YENEROĞLU: ANAYASAL DEVLETTEN KOPUŞTUR
DEVA Partili İstanbul Milletvekili Mustafa Yeneroğlu da Gürcan'ın tutuklanması üzerine açıklamalarda bulundu. Sosyal medya hesbaından paylaşım yapan Yeneroğlu, mahkeme kararına tepki gösterdi. Tutuklama kararının hukuki gerekçelerden yoksun olduğunu söyleyen Yeneroğlu şunları ifade etti:
"Ankara 6. Sulh Ceza Hakimliği'nin Metin Gürcan ile ilgili tutuklama kararı hukuki gerekçelerden yoksundur. Casusluk suçunun özü olan "gizli bilgi temini" ile ilgili en ufak bir saptama olmadığı için Metin Bey olmayan gizli bilginin paylaşımından tutuklanıyor.
Mahkeme kararı tam bir hukuk garabeti. Bir hâkimin tutuklama kararı verirken sözde ‘kuvvetli suç şüphesini’ tespit ettiği suçun tanımından ve unsurlarından bihaber olması herhalde hukuk tarihinde okutulacak dersler arasına girebilecek niteliktedir.

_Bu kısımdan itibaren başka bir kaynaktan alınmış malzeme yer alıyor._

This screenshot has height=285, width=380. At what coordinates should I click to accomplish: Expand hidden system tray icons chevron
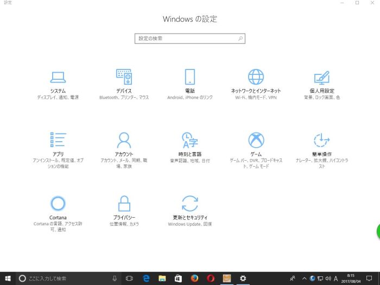pyautogui.click(x=305, y=278)
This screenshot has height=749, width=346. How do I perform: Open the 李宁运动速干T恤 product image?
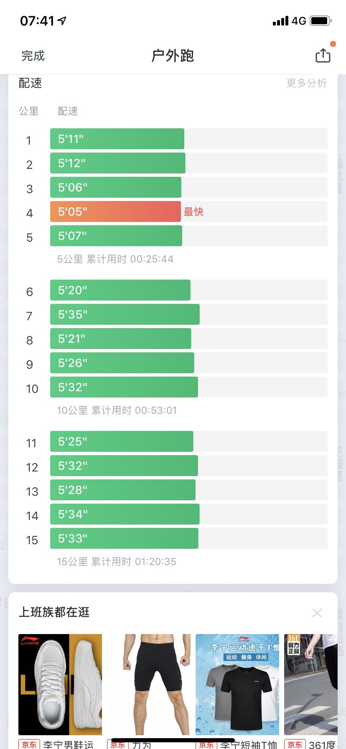pos(237,684)
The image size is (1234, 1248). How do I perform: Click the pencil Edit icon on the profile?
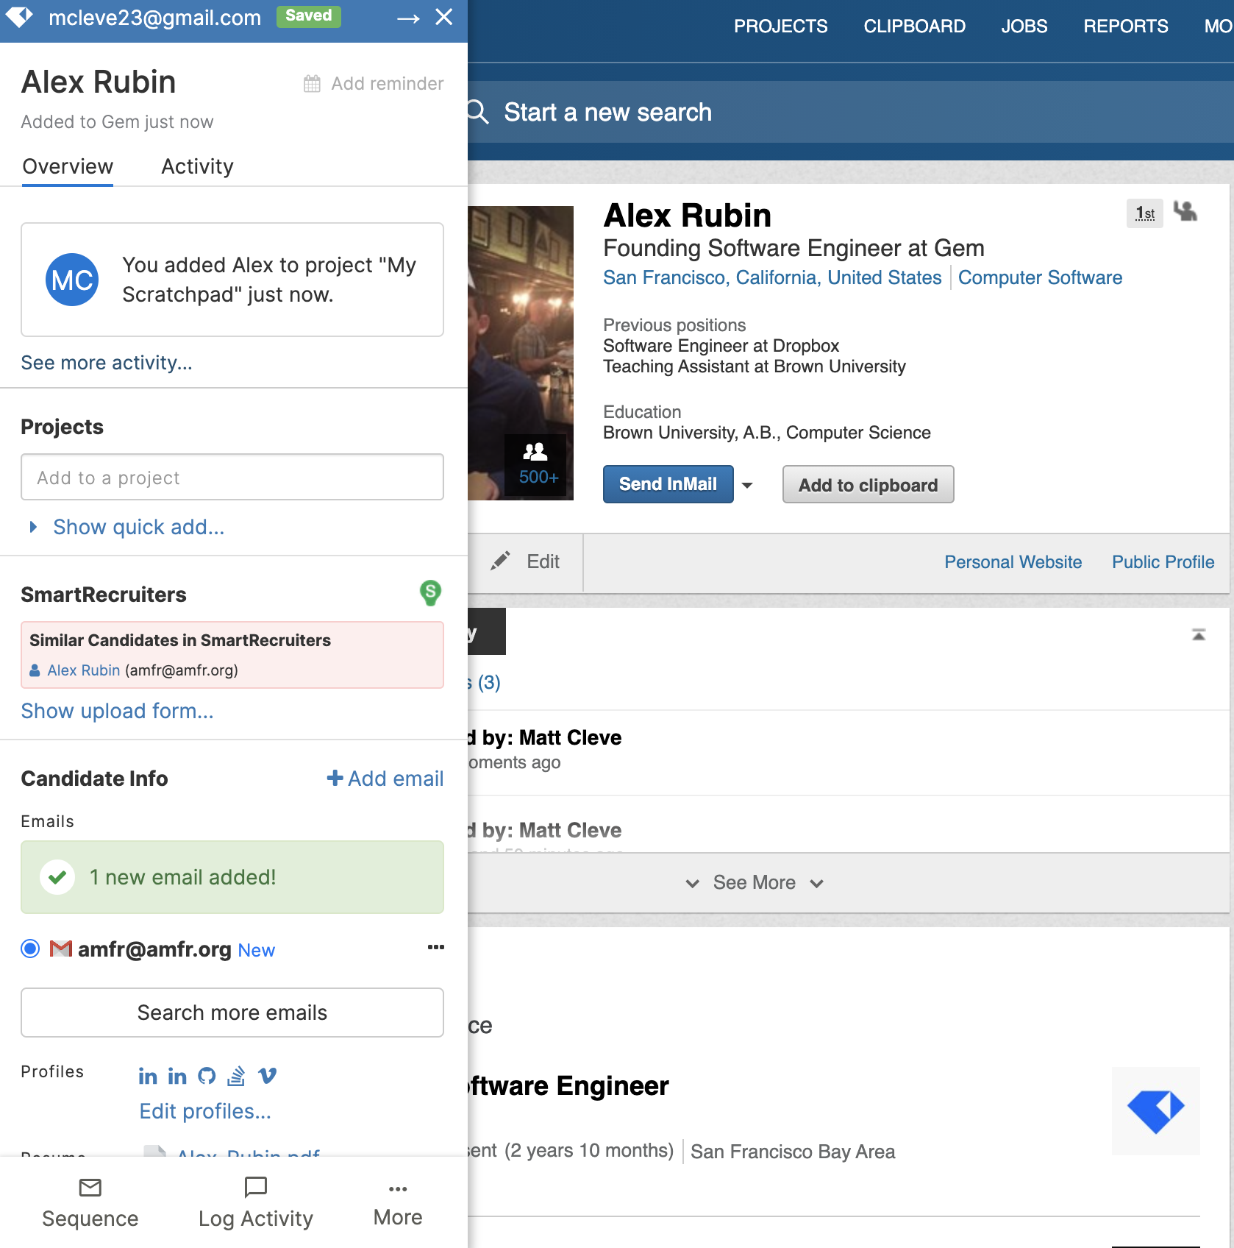coord(501,561)
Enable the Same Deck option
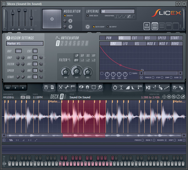Image resolution: width=188 pixels, height=170 pixels. (x=88, y=16)
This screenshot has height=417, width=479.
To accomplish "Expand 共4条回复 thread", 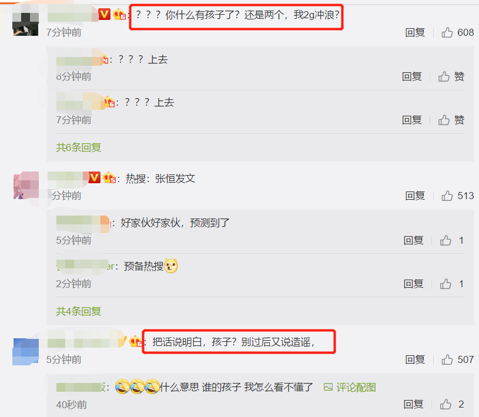I will [79, 311].
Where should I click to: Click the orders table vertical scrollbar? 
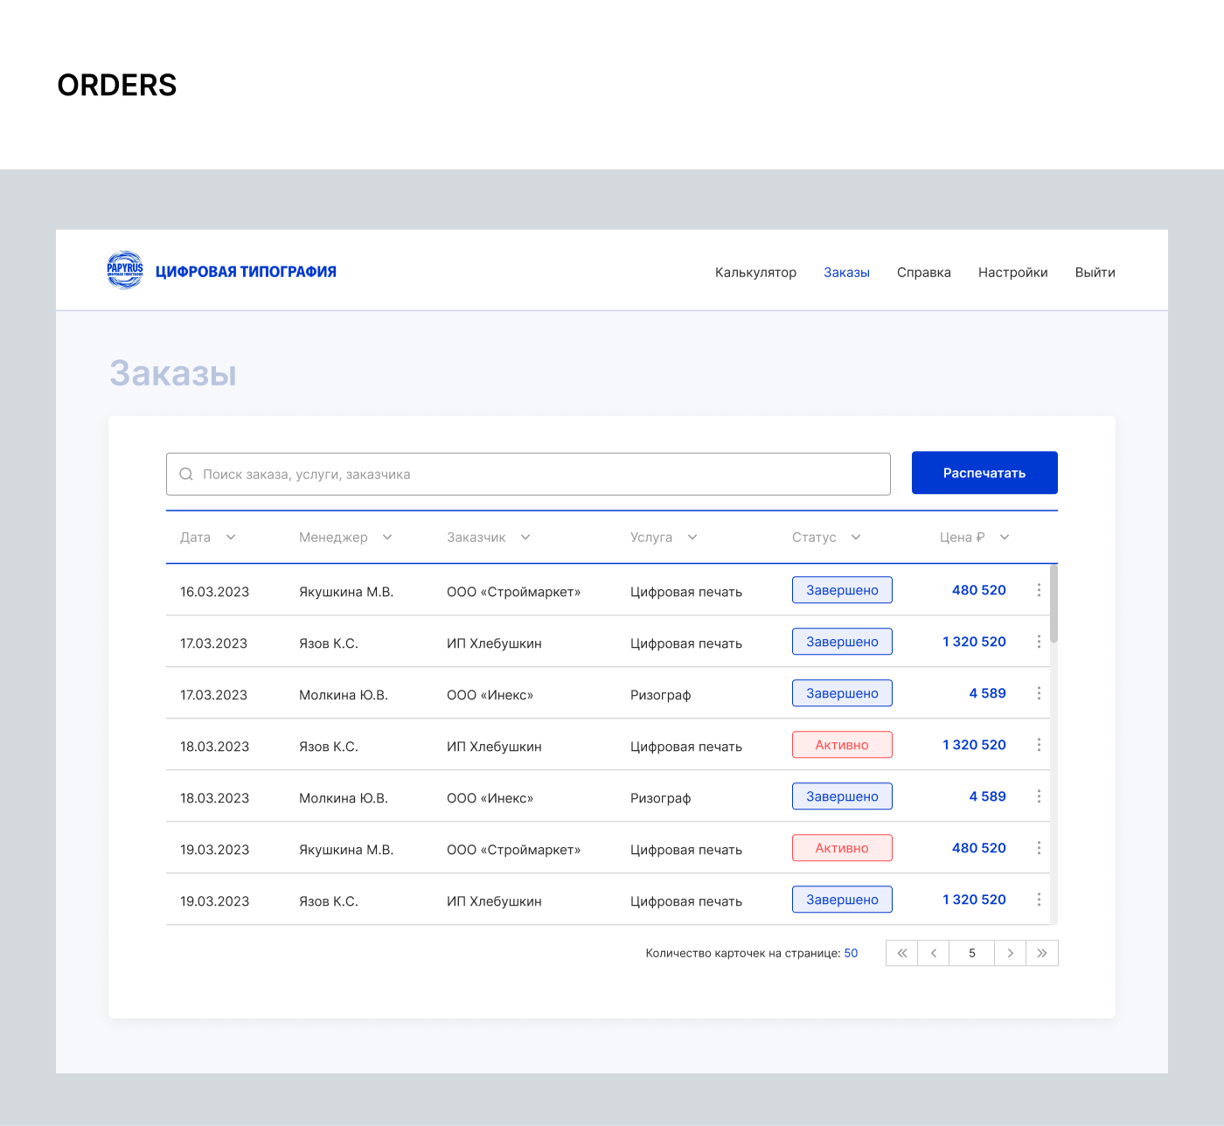(1054, 603)
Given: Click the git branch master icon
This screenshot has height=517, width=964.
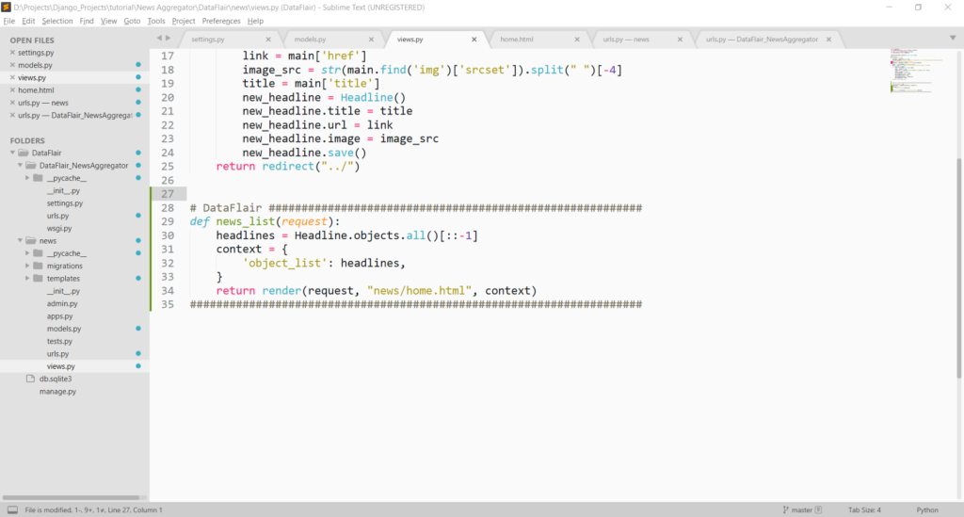Looking at the screenshot, I should (785, 509).
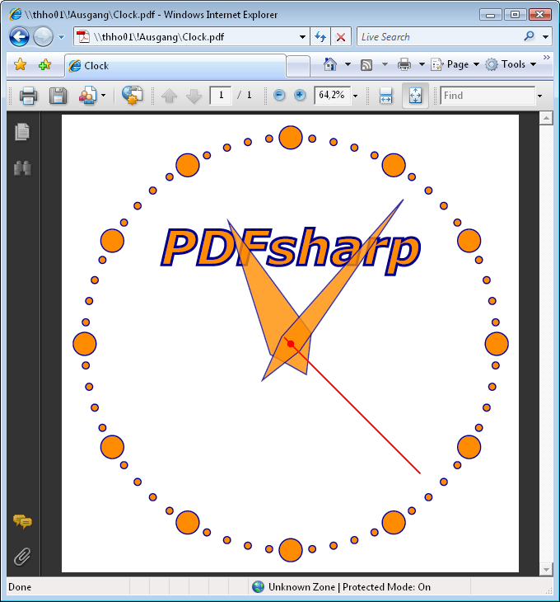Select the Clock browser tab
Screen dimensions: 560x602
(173, 66)
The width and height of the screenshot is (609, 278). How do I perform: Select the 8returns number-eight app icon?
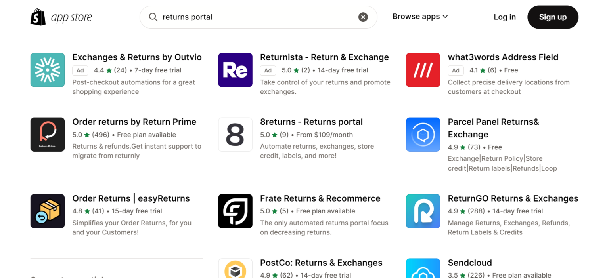coord(235,134)
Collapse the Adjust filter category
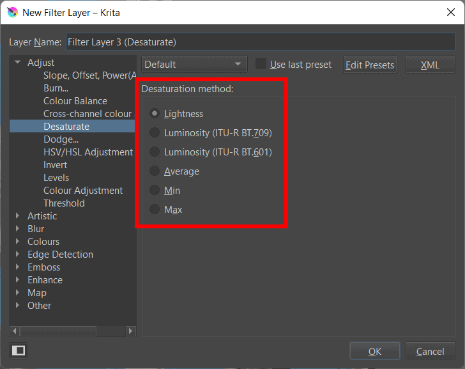Screen dimensions: 465x369 pos(18,63)
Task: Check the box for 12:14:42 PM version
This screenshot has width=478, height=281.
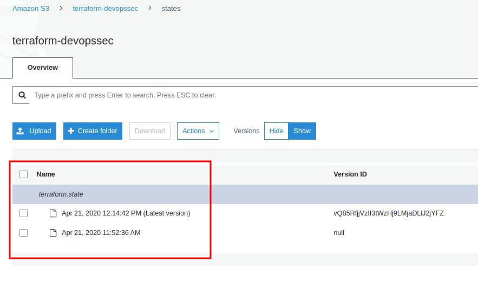Action: (23, 213)
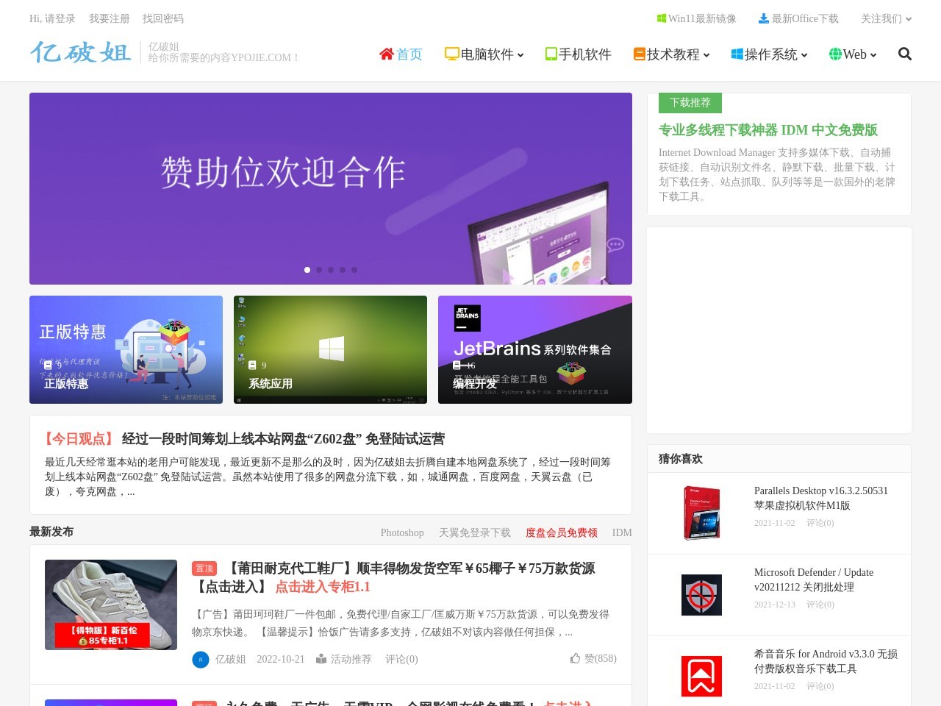Click the thumbs-up 赞(858) icon
941x706 pixels.
coord(575,658)
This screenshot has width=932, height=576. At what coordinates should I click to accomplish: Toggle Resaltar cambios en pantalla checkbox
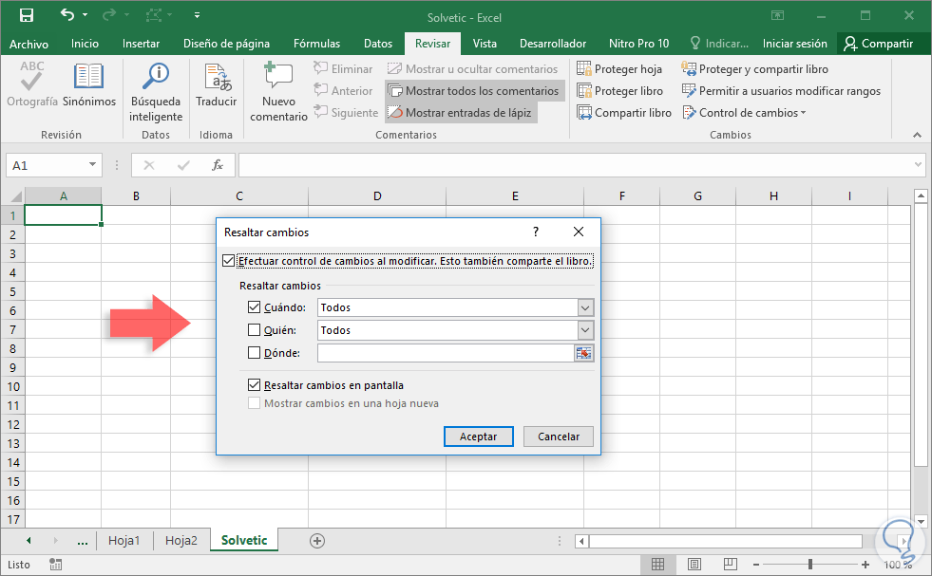254,385
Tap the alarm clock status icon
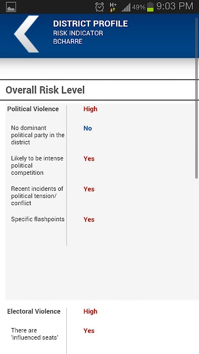The width and height of the screenshot is (199, 354). 100,7
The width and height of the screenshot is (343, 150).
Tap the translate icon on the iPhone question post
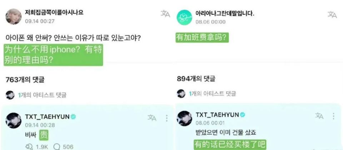pyautogui.click(x=165, y=14)
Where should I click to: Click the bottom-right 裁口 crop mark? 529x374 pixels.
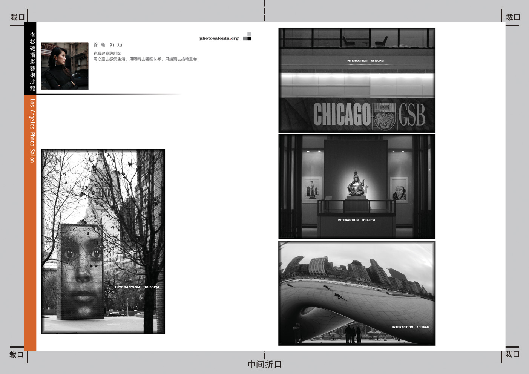[512, 354]
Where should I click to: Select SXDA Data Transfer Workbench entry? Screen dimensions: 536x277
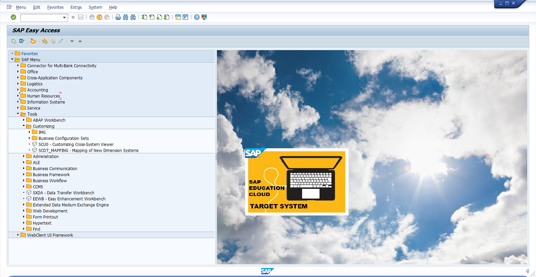coord(63,193)
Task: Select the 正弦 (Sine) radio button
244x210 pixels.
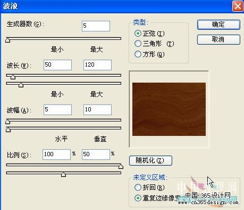Action: [x=138, y=34]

Bir kişinin casusluk suçundan sorumlu tutulabilmesi için Türkiye'nin aleyhine ve yabancı bir devletin lehine gizli bilgileri, siyasal veya askerî casusluk maksadıyla temin etmiş olması lazım.
Dosyada gizli bilgi temini ile ilgili bir saptama yok zaten...
Ülkemizde pek çok kişi bu ve bunun gibi soruşturmalarla gerekçesiz olarak tutuklanıyor ve yargılanıyor çünkü insan hayati değersiz kabul ediliyor. Adalet dağıtması beklenen mahkemelerin hukuk bilincinden bu kadar yoksun olması anayasal devlet iddiasından da büyük bir kopuştur.
Sadece kurucumuz olan Metin Gürcan Bey'in değil, kim olursa olsun her bir yurttaşımızın temel hakkı kutsaldır ve dokunulmazdır. Mücadelemiz insan onurunu varlık sebebi kabul eden bir devlet anlayışı içindir."